====== Excerpt ======
Today, we are pleased to announce the first community release of Windows Machine Config Operator (WMCO) that allows you to enable Windows Server workloads on OpenShift 4.6+ clusters on AWS and Azure. The Windows Machine Config Operator is the entry point for OpenShift customers who want to run Windows workloads on their clusters. The intent of this feature is to allow a cluster administrator to add a Windows worker node as a day 2 operation with a prescribed configuration to an installer provisioned OpenShift 4.6 cluster and enable scheduling of Windows workloads. The Prerequisite is an OpenShift 4.6+ cluster configured with hybrid OVN Kubernetes networking. The Windows community operator is now available on AWS and Azure, with support for other platforms such as vSphere and bare metal coming soon.

The Windows Machine Config Operator configures Windows Machines into nodes, enabling Windows container workloads to be run on OKD/OCP clusters. The operator is configured to watch for Machines with a machine.openshift.io/os-id: Windows label. The way a user will initiate the process is by creating a MachineSet which uses a Windows image with the Docker container runtime installed. The operator will do all the necessary steps to configure the underlying VM so that it can join the cluster as a worker node.

 

Using the Community Windows Machine Config Operator

Navigate to the in-cluster OperatorHub and search for the Windows Operator and Click Install

 

Create a MachineSet. Once the MachineSet and the corresponding Machine are created, you should be able to view them in the console.
====== Information supplied ======
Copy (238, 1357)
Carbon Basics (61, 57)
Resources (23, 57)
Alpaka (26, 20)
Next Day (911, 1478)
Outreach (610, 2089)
======
From the Windows operator announcement above, extract the passage between "The Windows Machine Config Operator configures" and "a worker node.", inclusive.

The Windows Machine Config Operator configures Windows Machines into nodes, enabling Windows container workloads to be run on OKD/OCP clusters. The operator is configured to watch for Machines with a machine.openshift.io/os-id: Windows label. The way a user will initiate the process is by creating a MachineSet which uses a Windows image with the Docker container runtime installed. The operator will do all the necessary steps to configure the underlying VM so that it can join the cluster as a worker node.